◆ What to work on: Everything from the line holding "Viewport: 1077px width, 576px" through the final line of the entries below is to be written out exactly, and nothing more; leave out pictures.

◆ Records shown:
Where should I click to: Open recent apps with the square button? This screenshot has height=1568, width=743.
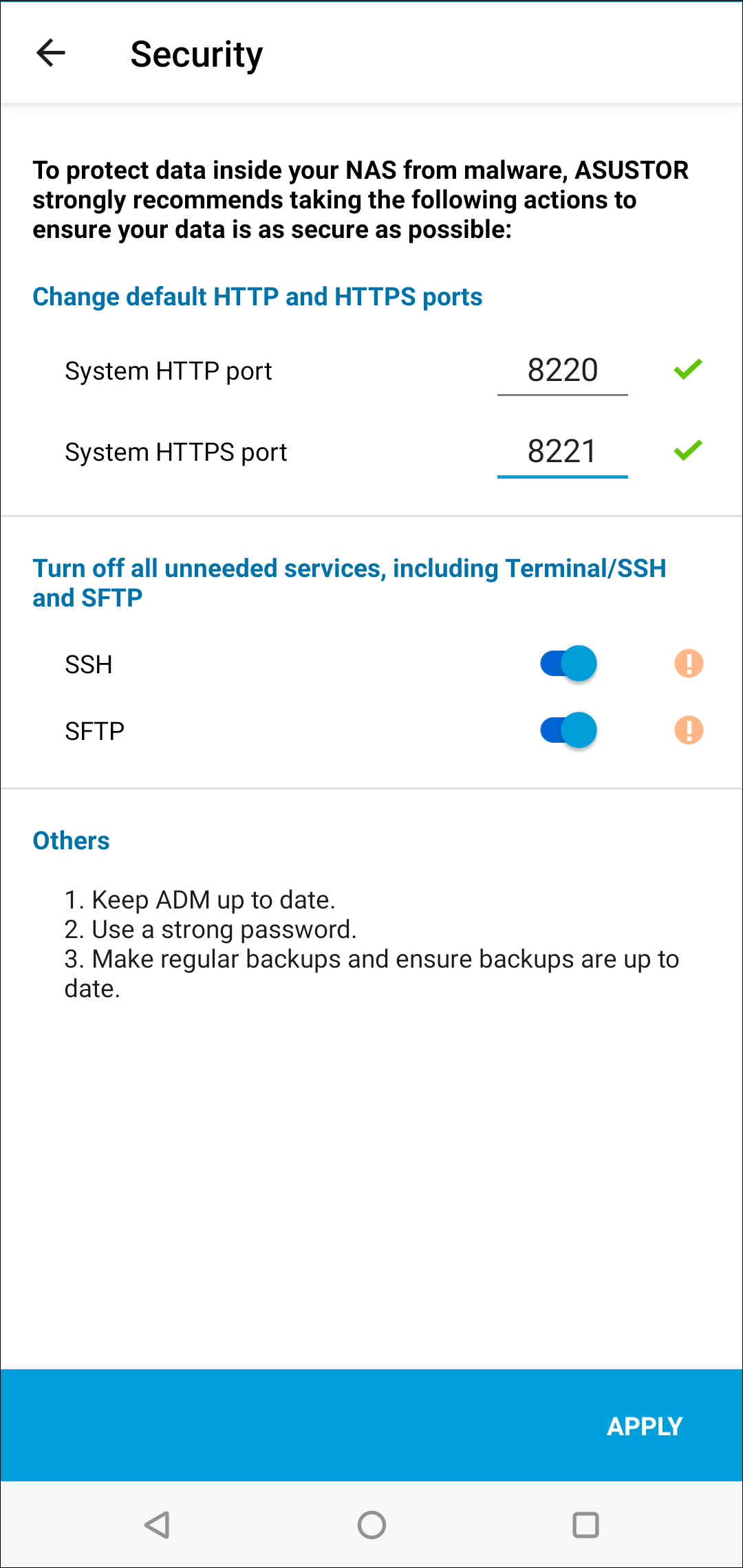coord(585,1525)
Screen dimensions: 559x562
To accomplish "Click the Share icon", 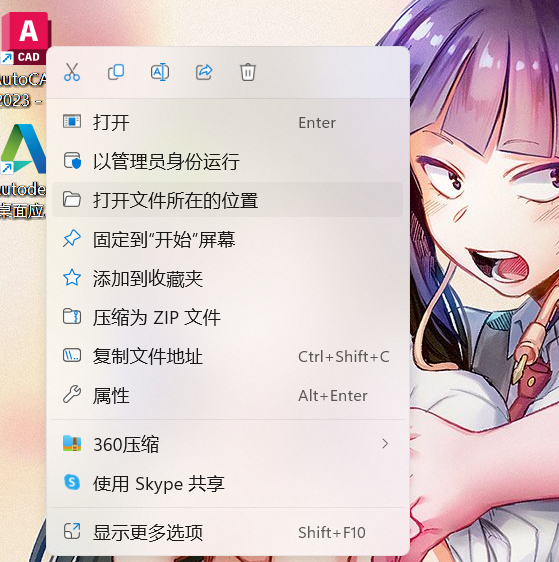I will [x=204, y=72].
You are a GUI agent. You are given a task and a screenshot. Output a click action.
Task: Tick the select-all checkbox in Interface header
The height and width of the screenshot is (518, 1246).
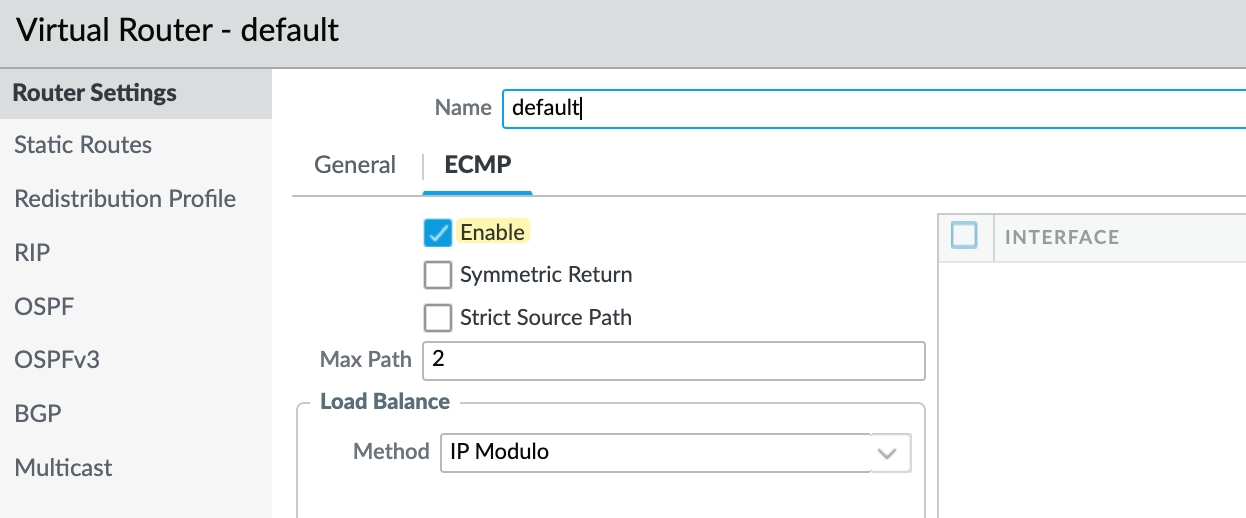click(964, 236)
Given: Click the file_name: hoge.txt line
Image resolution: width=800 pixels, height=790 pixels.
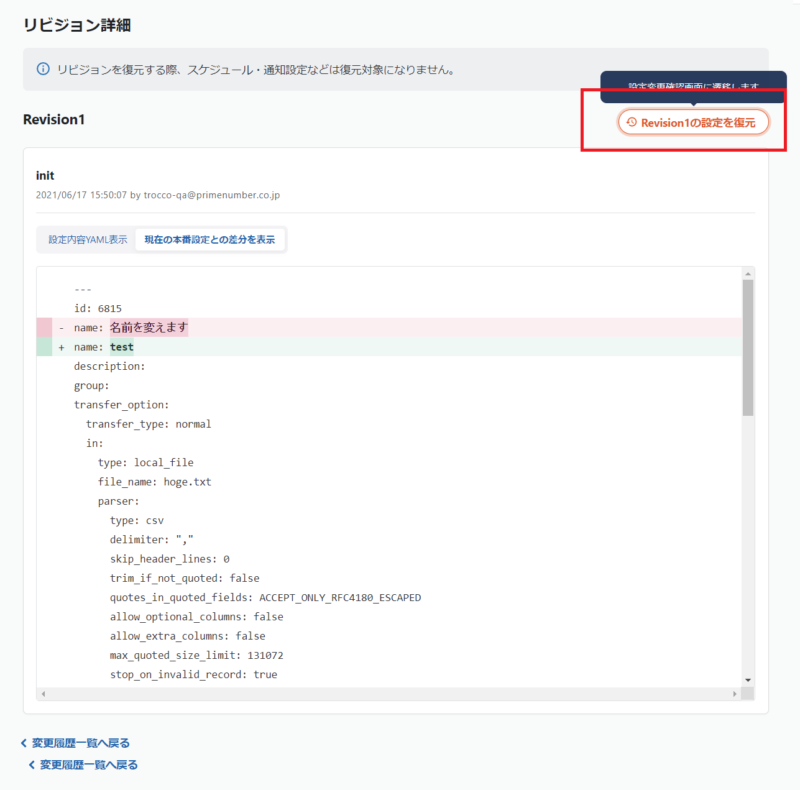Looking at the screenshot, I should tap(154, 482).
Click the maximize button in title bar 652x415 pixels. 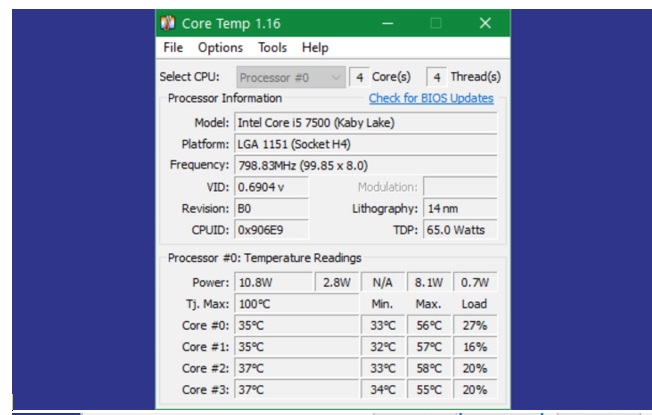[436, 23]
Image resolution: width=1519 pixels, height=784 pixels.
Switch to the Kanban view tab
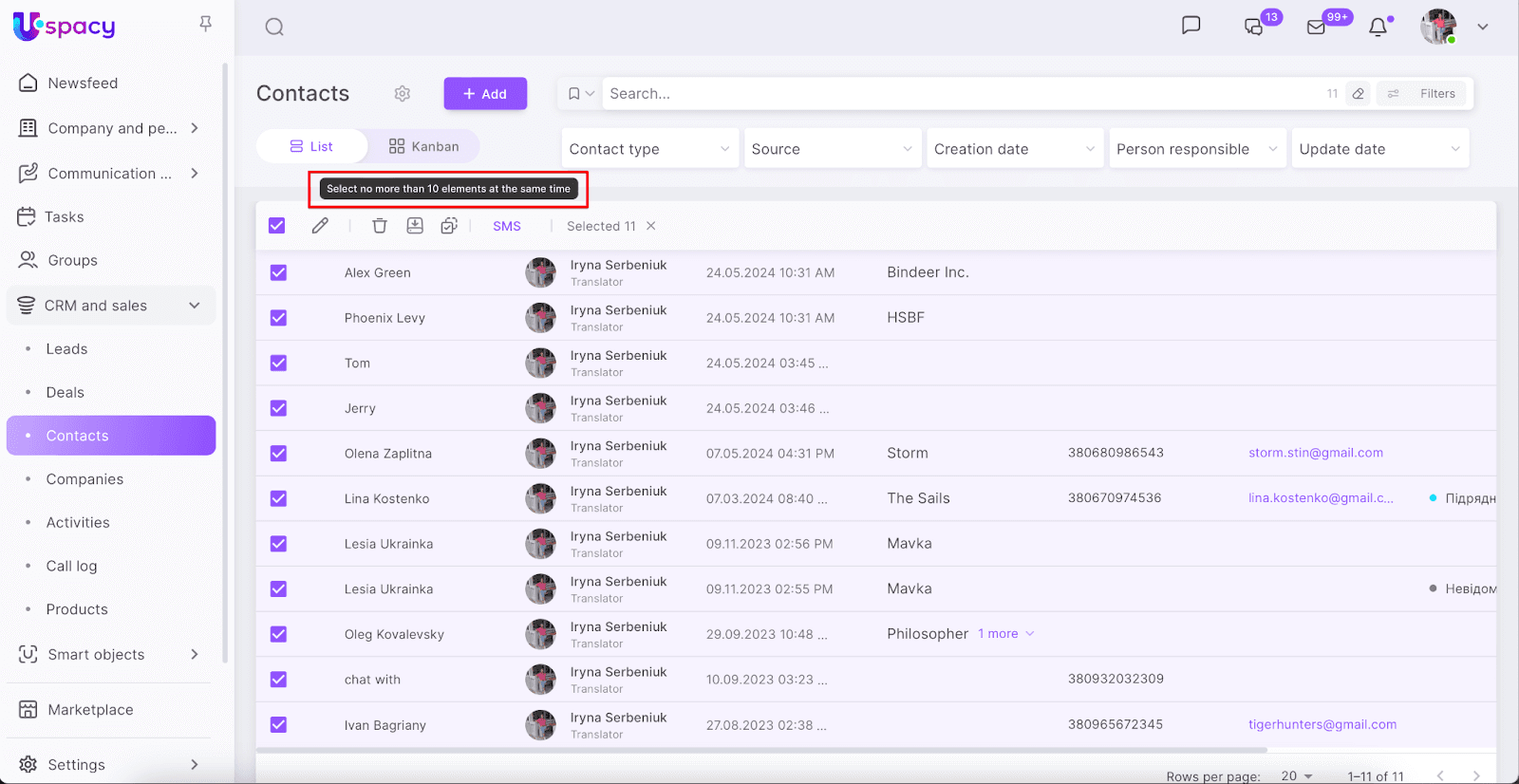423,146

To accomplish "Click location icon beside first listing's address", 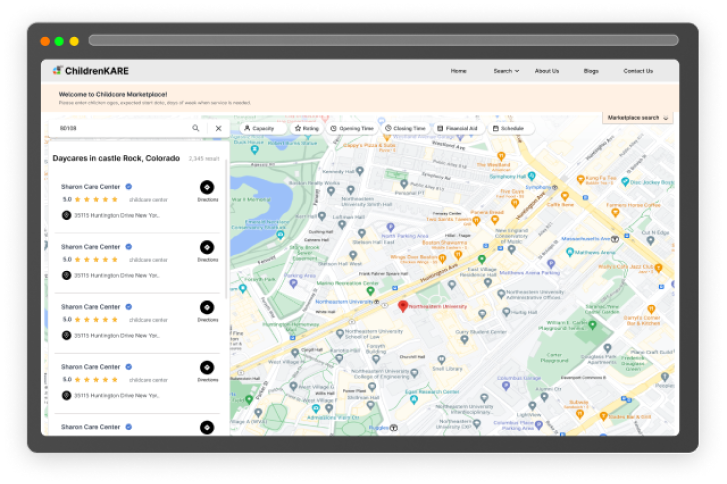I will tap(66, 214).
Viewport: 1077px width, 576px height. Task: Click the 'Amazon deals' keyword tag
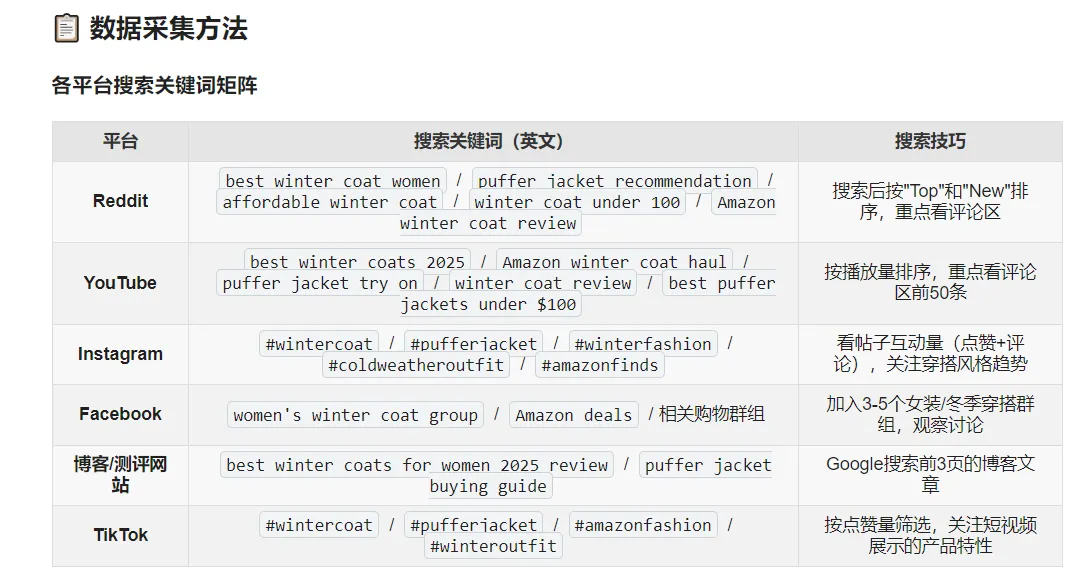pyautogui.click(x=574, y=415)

◆ Answer box:
Viewport: 1077px width, 576px height. Task: Click the 'Amazon deals' keyword tag
pyautogui.click(x=574, y=415)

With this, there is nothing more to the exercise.